**INSTRUCTIONS**.
(1) Answer these questions about the court judgment excerpt below. Mark each answer with the same letter.
(a) Under which IPC sections was FIR No.379/1998 registered?
(b) On what date and at which dispensary was the appellant medically examined?
(c) How did the doctors at Ram Manohar Lohia Hospital diagnose the appellant's injury?
(2) List every section of the IPC that the court judgment excerpt below cites.
(3) In the court judgment excerpt below, rewrite the paragraph beginning "FIR No.379/1998 was registered" as a shorter bulleted list that keeps its main facts.

**DOCUMENT EXCERPT**.
[Start of Attachment]

17. Undoubtedly, in the facts of the present case, a number of criminal cases were filed by the appellant, but merely because of number of cases filed by the appellant are more therefore, this factor of quantity of more cases should go against the appellant. The pivotal question should be that in what circumstances the appellant had filed such cases and whether the given background afforded any justifiable reason to the appellant to file such cases or not and if it is found that filing of such cases is on absolutely false and baseless grounds tainted with ulterior motives, then certainly it can be held that filing of such criminal cases would constitute cruelty on the part of such spouse.
18. FIR No.379/1998 was registered at the instance of the appellant under Sections 498-A/406 IPC against the respondent and his family members based on the allegations levelled by the appellant that the respondent and his family members refused to return the jewellery and other dowry articles and also she was being subjected to harassment on account of insufficient dowry and also because of the further dowry demands. DD No.57 A was lodged by the appellant as she complained that on 16.02.1998 the respondent along with his parents and his brother Ravinder Singh had assaulted her and in fact inflicted injuries on her. The appellant even got herself medically examined with the help of her sister-in-law (bhabhi) at Anand Parbat Dispensary on 19.02.1998. A complaint case under Sections 323/324/34 IPC was filed by the appellant and the said complaint was based on the reported incident of assault by the respondent and his family members on 16.02.1998 and the incident relating to the alleged attempt of the accused persons named therein to kill the appellant on 29.09.1998. The said complaint filed by the appellant was supported with the MLC prepared by the Doctors of Ram Manohar Lohia Hospital wherein the injury suffered by the appellant was diagnosed as a ‘blunt injury’ upon the abdomen. The learned Metropolitan Magistrate, however, directed framing of charges against the accused persons only under Sections 323/34 IPC after finding that the nature of injury opined by the doctor was simple and the weapon used by the accused persons in the commission of the alleged offence was opined as ‘blunt’. The final order passed by the learned Metropolitan Magistrate vide order dated 11.06.2003 in the matter relating to FIR No.306/2000 directing discharge of accused persons under Sections 323/34 IPC which was challenged by the appellant by moving an application under Section 319 Cr.P.C. which was dismissed and was further challenged by the appellant under Section 482 Cr.P.C. and is pending consideration before this court. The appellant has also given due explanation for the registration of Kalandra against the accused persons vide Ex.PW-1/D as the respondent, his father and brother allegedly came to the parental house of the appellant where they had made an attempt to breach the peace of the appellant and also created an ugly scene warranting action against them.

[End of Attachment]

**RECORD EXCERPTS**.
[Start of Attachment]

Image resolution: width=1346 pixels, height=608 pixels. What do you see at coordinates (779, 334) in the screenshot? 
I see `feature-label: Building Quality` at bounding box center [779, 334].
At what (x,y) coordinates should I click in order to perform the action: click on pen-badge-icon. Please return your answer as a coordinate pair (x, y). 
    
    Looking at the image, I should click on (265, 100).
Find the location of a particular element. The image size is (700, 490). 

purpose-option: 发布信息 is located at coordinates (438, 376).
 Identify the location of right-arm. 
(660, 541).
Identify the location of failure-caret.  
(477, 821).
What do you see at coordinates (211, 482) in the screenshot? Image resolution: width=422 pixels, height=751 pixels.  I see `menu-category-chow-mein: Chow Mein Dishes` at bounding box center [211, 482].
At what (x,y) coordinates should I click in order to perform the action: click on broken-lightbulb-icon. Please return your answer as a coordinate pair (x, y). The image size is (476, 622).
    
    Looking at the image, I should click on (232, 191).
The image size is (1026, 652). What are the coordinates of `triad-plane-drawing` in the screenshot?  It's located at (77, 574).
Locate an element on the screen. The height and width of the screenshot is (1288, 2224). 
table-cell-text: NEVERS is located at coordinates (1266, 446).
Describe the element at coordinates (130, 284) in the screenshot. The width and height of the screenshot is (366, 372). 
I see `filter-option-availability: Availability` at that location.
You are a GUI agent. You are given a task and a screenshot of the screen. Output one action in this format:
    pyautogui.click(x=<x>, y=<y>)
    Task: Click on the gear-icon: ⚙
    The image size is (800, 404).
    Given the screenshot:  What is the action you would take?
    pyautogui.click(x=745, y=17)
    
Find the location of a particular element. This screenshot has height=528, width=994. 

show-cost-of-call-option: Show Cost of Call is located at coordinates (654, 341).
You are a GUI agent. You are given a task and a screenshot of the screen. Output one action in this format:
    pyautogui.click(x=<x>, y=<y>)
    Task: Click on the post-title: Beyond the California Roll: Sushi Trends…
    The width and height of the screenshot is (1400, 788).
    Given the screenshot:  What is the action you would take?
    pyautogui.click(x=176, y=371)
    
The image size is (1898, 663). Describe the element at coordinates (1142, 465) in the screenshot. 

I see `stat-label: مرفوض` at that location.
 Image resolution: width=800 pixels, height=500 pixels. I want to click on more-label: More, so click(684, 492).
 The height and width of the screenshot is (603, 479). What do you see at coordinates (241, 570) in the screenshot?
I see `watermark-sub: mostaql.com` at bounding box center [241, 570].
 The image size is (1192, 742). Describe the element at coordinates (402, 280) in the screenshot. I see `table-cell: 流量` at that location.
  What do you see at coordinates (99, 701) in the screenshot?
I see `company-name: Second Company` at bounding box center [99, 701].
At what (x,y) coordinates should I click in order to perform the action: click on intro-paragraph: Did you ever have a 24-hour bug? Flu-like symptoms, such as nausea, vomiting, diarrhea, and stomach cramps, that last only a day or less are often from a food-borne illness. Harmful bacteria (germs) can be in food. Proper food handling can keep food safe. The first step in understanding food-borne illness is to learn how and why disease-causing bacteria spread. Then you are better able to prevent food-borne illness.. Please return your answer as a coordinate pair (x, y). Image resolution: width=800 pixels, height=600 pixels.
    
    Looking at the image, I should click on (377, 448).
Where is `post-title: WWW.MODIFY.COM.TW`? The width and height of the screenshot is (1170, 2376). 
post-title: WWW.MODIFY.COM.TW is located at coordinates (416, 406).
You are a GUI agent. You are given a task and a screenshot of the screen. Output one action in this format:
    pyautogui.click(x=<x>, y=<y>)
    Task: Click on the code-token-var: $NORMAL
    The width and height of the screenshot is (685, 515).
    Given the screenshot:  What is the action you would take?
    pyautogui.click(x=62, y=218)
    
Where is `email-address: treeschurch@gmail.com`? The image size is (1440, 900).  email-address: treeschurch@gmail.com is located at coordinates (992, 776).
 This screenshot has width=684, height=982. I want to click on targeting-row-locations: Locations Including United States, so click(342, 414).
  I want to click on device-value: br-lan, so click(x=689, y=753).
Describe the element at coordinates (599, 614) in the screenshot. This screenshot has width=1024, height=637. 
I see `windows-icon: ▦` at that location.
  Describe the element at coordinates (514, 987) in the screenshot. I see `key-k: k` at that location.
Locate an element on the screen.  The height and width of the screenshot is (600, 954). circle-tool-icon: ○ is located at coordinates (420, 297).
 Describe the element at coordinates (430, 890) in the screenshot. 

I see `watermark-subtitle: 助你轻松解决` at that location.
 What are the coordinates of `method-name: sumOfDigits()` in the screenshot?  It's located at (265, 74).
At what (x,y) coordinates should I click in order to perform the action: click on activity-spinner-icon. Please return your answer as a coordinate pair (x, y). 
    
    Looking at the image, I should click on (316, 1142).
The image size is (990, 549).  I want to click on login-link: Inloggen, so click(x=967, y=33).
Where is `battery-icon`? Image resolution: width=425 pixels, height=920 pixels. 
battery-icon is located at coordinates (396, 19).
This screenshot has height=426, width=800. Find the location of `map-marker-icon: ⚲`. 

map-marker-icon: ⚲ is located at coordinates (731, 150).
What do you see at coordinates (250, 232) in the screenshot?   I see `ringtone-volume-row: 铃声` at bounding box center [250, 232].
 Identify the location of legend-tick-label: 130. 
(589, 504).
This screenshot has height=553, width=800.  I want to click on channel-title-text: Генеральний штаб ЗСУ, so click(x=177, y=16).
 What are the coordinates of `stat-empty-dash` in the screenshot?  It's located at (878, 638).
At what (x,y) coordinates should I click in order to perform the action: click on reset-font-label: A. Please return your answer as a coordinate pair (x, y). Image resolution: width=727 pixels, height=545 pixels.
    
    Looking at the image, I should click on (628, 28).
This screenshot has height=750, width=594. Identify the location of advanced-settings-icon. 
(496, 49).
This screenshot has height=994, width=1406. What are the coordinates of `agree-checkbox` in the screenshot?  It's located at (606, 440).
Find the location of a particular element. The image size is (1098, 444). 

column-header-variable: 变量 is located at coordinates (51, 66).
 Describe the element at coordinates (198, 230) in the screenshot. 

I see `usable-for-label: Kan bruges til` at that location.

[End of Attachment]

**RESULTS FOR EACH TASK**.
(1)
(a) Sections 498-A/406 IPC
(b) On 19.02.1998, at Anand Parbat Dispensary
(c) As a 'blunt injury' upon the abdomen

(2) 498-A, 406, 323, 324, 34

(3)
- The appellant had FIR No.379/1998 registered under Sections 498-A/406 IPC against the respondent and his family. It alleged that they refused to return her jewellery and dowry articles and harassed her over insufficient dowry and further dowry demands.
- The appellant lodged DD No.57 A. She complained that on 16.02.1998 the respondent, his parents and his brother Ravinder Singh assaulted and injured her.
- On 19.02.1998, with her sister-in-law's help, she was medically examined at Anand Parbat Dispensary.
- She filed a complaint case under Sections 323/324/34 IPC over the 16.02.1998 assault and an alleged attempt to kill her on 29.09.1998. It was supported by an MLC from Ram Manohar Lohia Hospital that diagnosed a 'blunt injury' upon the abdomen.
- The Metropolitan Magistrate framed charges only under Sections 323/34 IPC because the injury was simple and the weapon was 'blunt'.
- In the matter of FIR No.306/2000, a final order dated 11.06.2003 discharged the accused under Sections 323/34 IPC.
- The appellant challenged it under Section 319 Cr.P.C., and that application was dismissed. Her further challenge under Section 482 Cr.P.C. is pending before this court.
- The appellant explained the Kalandra (Ex.PW-1/D). The respondent, his father and his brother allegedly came to her parental house, tried to breach her peace and created an ugly scene.